Below is a listing; restate from it, character for character, the lines beginning at the line holding "Given: Click the Full-body" and ending at the line holding "Click the green icon", both included.

____________

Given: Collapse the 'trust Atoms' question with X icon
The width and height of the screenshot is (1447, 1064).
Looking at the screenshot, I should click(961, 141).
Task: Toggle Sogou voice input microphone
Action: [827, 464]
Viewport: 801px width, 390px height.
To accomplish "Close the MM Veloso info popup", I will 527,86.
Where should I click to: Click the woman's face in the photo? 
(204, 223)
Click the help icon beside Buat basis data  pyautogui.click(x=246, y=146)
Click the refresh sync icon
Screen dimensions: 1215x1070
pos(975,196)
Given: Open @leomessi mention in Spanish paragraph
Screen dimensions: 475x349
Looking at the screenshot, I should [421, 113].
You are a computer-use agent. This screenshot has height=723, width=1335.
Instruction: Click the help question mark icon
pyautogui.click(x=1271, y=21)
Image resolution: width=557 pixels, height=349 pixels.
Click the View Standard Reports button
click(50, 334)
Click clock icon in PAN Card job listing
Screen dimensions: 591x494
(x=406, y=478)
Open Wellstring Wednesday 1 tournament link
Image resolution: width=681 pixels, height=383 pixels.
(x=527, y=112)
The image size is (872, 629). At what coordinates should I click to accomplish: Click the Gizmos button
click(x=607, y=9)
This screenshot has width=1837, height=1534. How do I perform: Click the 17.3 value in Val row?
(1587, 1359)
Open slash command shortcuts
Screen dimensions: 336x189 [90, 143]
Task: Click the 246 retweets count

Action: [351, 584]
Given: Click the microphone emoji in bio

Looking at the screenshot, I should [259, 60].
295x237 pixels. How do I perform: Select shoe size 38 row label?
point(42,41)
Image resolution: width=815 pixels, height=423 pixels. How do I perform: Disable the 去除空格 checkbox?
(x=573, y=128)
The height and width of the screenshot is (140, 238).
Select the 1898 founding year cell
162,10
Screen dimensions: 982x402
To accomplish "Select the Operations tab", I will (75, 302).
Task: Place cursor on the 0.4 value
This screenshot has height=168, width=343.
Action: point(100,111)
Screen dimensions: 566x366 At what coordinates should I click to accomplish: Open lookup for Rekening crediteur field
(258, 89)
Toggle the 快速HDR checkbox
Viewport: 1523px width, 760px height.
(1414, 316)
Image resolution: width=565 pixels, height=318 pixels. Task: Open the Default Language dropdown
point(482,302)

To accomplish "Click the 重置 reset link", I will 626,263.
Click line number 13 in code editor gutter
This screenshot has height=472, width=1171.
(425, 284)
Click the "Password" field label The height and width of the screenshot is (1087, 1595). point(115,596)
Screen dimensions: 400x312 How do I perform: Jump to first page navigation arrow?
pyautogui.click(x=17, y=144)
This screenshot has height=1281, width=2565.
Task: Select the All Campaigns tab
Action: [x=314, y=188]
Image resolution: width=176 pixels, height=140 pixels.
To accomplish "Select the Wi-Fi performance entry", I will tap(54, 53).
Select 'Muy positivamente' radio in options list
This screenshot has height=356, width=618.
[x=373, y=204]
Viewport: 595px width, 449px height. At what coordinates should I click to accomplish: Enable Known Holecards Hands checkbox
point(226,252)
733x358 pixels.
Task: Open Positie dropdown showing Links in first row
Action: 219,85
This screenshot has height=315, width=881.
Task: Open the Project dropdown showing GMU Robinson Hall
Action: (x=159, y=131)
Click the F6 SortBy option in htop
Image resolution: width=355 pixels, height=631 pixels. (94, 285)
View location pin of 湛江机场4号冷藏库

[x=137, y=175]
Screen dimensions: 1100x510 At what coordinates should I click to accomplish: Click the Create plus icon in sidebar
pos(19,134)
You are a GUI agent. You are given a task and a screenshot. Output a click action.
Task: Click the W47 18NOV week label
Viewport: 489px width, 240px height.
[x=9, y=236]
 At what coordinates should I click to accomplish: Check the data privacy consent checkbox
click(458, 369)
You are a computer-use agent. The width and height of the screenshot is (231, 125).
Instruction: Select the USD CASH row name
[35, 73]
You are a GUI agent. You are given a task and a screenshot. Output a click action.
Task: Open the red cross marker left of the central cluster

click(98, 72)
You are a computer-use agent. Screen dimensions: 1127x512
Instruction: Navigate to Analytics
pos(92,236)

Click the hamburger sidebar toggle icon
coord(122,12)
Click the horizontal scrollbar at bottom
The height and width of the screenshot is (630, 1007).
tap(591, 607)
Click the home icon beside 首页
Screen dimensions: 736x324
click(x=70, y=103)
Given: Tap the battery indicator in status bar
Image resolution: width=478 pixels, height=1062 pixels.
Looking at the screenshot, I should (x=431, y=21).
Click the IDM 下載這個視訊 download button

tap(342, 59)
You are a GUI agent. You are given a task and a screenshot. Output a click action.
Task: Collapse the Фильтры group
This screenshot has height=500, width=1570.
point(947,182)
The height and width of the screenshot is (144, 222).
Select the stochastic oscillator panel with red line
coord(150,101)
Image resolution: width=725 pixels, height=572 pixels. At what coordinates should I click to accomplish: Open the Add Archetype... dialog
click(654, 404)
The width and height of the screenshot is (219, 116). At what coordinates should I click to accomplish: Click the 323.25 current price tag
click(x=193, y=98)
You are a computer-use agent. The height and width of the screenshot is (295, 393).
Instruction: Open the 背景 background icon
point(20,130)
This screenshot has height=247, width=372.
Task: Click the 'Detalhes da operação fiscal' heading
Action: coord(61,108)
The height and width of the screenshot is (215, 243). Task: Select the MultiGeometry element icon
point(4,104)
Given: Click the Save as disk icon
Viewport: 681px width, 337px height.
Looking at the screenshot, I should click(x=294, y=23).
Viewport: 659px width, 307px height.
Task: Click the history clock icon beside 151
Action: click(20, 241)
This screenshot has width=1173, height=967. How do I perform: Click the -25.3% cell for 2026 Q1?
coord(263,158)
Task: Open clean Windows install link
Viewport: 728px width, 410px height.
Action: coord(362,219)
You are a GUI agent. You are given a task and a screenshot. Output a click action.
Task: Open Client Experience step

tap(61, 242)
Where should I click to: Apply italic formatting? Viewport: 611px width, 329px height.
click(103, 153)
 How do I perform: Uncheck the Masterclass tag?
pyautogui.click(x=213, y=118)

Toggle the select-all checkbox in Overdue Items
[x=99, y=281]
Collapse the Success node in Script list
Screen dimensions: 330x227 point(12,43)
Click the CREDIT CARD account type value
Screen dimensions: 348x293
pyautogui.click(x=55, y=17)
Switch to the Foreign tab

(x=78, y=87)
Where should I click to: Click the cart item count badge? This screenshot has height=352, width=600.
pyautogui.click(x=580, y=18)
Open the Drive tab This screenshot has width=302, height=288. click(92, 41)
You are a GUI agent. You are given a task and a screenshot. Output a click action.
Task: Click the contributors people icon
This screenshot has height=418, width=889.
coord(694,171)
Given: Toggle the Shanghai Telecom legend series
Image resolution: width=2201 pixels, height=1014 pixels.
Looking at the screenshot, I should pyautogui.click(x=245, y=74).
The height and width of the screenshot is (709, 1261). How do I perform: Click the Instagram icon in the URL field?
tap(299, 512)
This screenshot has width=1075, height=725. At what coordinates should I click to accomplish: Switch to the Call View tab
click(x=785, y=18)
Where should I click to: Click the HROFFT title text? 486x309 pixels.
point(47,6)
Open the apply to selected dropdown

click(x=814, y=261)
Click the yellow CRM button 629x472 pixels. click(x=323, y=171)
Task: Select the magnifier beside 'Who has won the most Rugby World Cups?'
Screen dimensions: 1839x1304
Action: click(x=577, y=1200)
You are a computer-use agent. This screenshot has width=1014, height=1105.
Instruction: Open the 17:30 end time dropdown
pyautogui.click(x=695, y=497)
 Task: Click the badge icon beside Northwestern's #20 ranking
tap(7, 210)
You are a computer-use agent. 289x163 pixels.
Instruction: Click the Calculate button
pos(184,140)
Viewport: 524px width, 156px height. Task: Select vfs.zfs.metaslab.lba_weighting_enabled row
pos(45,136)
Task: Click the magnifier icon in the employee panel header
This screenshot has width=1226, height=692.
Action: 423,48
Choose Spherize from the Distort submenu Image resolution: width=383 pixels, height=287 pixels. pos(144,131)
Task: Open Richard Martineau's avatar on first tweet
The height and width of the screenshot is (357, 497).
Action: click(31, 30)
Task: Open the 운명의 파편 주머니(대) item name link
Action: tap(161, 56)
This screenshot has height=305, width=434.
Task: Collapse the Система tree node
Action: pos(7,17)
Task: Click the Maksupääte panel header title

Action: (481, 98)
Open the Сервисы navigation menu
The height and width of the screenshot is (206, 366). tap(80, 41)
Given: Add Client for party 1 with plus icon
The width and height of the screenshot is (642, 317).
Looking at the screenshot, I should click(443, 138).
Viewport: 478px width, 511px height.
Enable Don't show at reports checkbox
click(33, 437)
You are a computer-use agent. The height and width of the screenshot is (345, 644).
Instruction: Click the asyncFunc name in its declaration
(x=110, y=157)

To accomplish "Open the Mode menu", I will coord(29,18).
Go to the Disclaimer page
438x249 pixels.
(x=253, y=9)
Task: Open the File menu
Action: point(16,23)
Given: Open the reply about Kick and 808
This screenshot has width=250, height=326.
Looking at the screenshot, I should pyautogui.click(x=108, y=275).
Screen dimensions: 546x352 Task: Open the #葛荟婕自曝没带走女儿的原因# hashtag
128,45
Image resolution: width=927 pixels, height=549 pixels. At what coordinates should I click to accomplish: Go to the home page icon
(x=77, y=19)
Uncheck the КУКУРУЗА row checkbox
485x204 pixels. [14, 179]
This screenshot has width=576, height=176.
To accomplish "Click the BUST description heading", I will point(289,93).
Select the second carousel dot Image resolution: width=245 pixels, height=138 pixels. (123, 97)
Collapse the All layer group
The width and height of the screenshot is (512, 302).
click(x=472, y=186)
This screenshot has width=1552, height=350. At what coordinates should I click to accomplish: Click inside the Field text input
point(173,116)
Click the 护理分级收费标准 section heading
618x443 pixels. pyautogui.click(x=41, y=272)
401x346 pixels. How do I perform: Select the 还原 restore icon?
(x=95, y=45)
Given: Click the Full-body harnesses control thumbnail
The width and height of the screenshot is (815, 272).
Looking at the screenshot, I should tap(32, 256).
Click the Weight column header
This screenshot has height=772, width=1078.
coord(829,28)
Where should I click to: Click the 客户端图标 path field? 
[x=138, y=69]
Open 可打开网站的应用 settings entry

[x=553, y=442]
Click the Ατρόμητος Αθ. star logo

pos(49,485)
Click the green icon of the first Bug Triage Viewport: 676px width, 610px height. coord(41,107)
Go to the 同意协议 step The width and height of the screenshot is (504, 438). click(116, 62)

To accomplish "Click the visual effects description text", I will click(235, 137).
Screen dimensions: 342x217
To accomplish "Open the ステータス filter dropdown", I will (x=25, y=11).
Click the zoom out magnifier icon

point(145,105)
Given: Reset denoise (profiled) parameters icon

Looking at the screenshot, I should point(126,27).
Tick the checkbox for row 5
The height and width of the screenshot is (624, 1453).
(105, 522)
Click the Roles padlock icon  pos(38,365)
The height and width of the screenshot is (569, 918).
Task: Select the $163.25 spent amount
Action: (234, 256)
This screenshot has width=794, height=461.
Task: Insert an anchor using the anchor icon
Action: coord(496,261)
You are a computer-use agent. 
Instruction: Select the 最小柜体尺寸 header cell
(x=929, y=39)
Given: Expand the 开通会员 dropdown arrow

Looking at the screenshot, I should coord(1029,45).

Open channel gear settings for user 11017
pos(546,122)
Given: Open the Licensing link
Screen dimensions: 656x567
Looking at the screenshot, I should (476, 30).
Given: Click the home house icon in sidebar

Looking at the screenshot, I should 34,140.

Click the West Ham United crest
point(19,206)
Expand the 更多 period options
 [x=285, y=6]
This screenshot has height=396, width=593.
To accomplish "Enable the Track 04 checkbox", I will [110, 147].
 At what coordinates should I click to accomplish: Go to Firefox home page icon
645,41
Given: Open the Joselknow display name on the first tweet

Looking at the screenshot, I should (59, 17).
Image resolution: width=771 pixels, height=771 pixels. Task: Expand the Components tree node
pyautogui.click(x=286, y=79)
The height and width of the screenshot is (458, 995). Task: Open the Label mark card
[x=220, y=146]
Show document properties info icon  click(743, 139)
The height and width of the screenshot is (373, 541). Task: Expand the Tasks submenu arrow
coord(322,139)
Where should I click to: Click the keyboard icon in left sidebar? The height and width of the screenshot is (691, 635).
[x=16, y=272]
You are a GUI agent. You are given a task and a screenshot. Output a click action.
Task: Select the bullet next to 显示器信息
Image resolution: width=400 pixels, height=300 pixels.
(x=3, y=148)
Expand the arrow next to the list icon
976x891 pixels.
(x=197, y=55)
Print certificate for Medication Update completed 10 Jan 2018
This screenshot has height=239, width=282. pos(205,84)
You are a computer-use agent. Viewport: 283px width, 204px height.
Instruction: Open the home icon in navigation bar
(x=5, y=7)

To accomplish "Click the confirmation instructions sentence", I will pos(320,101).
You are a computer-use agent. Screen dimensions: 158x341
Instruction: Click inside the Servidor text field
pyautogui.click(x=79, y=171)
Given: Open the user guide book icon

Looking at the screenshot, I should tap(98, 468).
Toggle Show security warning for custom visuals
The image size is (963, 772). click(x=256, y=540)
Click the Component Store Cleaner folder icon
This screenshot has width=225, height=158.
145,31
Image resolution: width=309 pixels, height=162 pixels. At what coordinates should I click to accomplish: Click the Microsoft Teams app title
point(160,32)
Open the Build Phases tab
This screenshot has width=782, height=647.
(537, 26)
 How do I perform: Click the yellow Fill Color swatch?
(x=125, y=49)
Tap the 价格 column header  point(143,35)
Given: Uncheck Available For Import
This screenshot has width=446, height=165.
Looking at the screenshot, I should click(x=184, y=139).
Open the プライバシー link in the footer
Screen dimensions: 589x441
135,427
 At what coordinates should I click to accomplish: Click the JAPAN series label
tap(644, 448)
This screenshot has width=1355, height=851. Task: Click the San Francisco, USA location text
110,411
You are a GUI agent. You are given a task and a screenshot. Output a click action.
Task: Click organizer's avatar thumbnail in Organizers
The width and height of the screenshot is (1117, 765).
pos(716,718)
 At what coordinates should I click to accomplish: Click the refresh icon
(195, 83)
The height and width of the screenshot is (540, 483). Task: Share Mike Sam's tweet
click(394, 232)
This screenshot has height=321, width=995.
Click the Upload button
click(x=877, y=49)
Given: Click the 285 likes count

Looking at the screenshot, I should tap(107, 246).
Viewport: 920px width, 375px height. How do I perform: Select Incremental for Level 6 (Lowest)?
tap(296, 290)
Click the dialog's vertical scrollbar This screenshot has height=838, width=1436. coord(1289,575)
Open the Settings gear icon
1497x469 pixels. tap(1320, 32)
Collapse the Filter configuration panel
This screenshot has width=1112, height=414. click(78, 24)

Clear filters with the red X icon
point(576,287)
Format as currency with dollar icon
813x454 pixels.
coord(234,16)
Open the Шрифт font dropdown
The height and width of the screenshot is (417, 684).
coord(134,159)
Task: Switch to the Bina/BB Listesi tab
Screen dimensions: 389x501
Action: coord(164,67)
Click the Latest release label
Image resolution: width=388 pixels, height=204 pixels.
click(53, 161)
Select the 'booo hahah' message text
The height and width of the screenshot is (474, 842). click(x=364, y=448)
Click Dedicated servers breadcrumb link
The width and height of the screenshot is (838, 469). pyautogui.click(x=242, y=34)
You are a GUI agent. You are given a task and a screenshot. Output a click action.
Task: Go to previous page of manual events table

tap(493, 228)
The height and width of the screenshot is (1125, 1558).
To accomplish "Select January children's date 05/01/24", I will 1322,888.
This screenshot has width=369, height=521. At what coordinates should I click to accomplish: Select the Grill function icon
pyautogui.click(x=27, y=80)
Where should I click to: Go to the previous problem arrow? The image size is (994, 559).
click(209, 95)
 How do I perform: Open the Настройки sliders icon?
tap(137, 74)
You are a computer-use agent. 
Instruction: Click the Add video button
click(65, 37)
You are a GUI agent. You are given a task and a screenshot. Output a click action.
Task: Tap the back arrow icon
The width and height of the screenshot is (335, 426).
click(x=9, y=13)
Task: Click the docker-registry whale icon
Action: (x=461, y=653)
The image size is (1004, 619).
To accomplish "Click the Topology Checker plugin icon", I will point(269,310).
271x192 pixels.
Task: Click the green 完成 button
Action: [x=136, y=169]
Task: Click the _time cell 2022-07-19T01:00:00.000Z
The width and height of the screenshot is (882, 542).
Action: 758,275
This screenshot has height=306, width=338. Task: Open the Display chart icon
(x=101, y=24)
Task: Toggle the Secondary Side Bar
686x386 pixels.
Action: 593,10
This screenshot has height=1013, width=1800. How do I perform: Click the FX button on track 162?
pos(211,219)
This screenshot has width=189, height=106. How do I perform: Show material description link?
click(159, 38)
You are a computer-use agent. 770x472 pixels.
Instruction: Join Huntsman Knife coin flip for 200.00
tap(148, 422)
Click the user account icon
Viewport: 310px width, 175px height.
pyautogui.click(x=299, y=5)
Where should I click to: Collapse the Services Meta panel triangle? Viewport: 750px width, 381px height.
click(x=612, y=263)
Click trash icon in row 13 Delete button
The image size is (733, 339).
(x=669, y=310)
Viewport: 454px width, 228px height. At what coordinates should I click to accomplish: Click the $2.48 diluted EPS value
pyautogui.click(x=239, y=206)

____________

SOLUTION TO THE PROBLEM →
Given: Click the Full-body harnesses control thumbnail
The width and height of the screenshot is (815, 272).
Looking at the screenshot, I should tap(32, 256).
Click the Weight column header
This screenshot has height=772, width=1078.
coord(829,28)
Where should I click to: Click the 客户端图标 path field? 
[x=138, y=69]
Open 可打开网站的应用 settings entry

[x=553, y=442]
Click the Ατρόμητος Αθ. star logo

pos(49,485)
Click the green icon of the first Bug Triage Viewport: 676px width, 610px height. coord(41,107)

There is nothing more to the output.